The only way she figured she'd come close to forgiving was to forget her past, which included her mama.

“I won't argue with you. You know your own heart better than I do, but I wish you'd reconsider.” June pressed her hand gently on Jade's shoulder. “See you at seven? Diamond Joe's, meeting with the wedding planner?” She leaned to peer at Jade's to-do list. “I declare, I don't know how you run a business this way.”

“My system works for me.” Jade rolled her chair away from the desk, giving June a
good-bye, have a nice afternoon
smile. “See you at seven.”

“What's this?” June invaded “the system” and snatched up a sticky note. “A prescription for Max?”

Nosy
. Jade took the note from her. “You have my wedding invitations; now you want my sticky notes too?”

“What's wrong with Max?”

“His back is out again, and the doctor called in a prescription to the pharmacy up here. He asked me to pick it up.”

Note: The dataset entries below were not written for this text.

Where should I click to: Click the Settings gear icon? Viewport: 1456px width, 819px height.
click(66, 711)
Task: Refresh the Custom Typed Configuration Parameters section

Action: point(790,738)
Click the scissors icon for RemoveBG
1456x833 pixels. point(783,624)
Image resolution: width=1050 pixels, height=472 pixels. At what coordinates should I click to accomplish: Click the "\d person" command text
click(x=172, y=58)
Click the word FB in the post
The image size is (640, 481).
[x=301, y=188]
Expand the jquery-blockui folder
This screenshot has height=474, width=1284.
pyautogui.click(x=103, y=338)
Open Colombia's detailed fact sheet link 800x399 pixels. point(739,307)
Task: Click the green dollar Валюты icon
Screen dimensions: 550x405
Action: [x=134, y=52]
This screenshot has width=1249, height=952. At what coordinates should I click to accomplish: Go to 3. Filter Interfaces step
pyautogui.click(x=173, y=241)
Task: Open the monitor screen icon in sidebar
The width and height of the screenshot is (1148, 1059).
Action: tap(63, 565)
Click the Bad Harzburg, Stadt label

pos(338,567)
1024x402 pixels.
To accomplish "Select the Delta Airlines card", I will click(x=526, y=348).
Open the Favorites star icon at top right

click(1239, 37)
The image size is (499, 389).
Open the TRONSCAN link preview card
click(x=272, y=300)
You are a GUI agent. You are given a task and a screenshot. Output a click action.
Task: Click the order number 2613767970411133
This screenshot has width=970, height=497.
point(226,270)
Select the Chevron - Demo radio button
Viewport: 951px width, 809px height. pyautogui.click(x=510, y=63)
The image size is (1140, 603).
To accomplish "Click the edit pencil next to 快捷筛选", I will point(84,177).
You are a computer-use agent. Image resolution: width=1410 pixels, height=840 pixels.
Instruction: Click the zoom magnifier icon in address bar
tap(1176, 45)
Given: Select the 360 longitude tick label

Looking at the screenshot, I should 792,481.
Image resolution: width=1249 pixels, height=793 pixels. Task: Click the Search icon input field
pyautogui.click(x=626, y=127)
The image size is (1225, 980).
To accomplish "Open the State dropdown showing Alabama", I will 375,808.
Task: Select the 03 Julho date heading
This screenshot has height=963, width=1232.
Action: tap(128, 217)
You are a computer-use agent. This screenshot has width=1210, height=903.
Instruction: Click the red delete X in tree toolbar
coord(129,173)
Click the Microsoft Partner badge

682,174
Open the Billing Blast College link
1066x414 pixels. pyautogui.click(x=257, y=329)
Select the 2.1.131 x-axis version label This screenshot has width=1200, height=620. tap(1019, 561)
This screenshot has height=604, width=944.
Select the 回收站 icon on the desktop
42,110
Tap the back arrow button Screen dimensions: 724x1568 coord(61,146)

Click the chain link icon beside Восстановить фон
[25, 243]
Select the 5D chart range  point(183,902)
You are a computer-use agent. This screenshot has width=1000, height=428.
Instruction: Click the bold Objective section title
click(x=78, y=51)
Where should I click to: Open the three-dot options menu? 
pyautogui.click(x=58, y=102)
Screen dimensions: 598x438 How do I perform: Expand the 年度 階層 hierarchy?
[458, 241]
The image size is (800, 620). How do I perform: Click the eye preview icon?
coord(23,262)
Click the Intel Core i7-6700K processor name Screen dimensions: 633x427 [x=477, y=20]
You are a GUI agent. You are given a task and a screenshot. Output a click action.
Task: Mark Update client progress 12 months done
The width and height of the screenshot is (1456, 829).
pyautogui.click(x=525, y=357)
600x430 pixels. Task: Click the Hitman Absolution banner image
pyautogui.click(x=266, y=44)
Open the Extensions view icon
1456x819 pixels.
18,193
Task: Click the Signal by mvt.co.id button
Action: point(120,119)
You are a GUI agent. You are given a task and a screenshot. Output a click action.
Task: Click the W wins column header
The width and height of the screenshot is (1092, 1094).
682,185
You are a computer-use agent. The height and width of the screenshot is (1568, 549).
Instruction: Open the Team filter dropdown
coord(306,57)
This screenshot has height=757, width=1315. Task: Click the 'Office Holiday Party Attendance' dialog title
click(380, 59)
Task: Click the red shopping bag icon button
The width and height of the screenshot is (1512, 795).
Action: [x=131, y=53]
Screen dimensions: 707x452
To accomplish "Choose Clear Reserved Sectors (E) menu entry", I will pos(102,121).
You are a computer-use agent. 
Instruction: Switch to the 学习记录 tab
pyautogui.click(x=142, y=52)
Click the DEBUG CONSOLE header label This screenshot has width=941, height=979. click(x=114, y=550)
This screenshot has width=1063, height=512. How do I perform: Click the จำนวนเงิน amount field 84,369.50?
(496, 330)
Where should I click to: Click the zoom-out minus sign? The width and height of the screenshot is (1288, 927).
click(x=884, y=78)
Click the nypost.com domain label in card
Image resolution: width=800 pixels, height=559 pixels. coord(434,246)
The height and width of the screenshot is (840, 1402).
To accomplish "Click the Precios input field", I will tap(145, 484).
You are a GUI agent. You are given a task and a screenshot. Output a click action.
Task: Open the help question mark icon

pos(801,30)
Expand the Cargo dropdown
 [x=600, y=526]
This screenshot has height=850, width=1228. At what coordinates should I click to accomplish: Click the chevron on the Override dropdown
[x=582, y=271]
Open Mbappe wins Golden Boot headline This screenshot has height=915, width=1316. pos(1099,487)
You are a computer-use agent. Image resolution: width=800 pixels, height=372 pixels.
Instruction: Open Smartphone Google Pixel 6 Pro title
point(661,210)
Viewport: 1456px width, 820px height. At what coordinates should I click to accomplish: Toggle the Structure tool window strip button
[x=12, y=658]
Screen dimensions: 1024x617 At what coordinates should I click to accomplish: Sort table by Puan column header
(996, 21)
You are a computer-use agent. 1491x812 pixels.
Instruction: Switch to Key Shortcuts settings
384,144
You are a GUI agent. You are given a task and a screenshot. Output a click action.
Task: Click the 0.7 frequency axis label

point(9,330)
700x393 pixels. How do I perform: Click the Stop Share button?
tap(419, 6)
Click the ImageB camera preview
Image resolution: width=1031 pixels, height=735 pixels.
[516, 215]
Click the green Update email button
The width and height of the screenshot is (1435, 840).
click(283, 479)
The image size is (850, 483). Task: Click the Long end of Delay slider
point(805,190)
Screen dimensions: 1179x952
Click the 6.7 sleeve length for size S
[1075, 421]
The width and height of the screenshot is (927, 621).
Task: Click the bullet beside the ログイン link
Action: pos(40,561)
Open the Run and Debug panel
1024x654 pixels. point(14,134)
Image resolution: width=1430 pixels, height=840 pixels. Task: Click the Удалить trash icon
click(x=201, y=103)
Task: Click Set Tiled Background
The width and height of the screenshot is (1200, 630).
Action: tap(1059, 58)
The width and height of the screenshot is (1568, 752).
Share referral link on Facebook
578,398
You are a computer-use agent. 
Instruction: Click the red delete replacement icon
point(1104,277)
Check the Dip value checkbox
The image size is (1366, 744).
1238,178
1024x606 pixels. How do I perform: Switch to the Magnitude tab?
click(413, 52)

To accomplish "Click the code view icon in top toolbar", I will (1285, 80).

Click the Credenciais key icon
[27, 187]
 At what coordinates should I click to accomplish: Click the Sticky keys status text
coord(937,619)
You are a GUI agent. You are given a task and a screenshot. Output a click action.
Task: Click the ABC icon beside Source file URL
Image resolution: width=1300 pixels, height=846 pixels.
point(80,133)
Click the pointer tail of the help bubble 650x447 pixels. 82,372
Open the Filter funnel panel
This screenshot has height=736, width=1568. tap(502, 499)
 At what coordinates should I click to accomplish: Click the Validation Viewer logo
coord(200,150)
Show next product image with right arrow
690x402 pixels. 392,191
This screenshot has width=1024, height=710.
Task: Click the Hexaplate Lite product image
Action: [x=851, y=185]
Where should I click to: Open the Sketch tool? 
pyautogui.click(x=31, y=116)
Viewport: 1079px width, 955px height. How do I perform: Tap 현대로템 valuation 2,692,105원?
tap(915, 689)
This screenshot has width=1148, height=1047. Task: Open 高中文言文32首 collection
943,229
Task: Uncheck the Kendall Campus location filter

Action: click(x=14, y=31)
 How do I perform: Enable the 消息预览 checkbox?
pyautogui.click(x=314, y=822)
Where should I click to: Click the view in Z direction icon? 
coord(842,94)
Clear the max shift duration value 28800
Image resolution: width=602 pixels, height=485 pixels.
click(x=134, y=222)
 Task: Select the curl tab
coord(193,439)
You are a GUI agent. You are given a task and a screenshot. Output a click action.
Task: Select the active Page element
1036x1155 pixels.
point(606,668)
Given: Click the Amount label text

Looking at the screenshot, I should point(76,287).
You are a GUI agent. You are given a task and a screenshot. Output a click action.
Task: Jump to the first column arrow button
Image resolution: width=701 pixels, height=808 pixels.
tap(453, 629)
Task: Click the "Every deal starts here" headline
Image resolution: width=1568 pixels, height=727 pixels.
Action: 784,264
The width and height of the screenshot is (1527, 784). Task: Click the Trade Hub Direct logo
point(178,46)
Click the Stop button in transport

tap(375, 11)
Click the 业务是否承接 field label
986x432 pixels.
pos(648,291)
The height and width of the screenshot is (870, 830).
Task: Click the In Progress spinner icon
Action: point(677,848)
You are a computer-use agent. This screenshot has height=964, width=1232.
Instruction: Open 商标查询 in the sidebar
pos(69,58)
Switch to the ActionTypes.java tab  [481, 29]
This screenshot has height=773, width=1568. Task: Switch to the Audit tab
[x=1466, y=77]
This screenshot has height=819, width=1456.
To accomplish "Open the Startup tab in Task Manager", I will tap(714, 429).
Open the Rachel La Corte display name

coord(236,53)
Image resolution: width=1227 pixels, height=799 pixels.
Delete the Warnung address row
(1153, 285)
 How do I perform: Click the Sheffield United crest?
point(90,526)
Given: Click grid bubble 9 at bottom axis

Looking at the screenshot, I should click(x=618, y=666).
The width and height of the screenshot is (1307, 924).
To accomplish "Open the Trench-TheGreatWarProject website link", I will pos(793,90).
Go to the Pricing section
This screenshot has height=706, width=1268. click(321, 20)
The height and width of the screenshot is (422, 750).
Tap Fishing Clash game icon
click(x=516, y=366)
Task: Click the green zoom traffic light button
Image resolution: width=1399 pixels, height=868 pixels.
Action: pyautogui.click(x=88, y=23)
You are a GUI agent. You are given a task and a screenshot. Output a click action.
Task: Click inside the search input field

“I didn't know he hurt his back. What'd he do?” June snatched the sticky note from Jade, her expression drawn, her tone laced with concern. She seemed a bit ruffled.

“Sneezed wrong or something. It just happened yesterday.”

“His back's been a mess since high school football and track.” June stuffed the sticky into her bag. “I've got to run by the pharmacy anyway. I'll pick this up for him. You're so swamped here.”

“June, I'm not
that
swamped.”

“Well, like I said, I'm on my way to the pharmacy anyway. See you at seven.”

And June was gone.

Okay, then. Thanks
. Despite June's overreaching into Jade and Max's wedding plans, and, well, most everything around Whisper Hollow, the Bensons were good people. Floured with Southern charm and tradition and deep fried, June and Rebel were Whisper Hollow pillars. Both sets of Max's grandparents were descendants of the town's founders.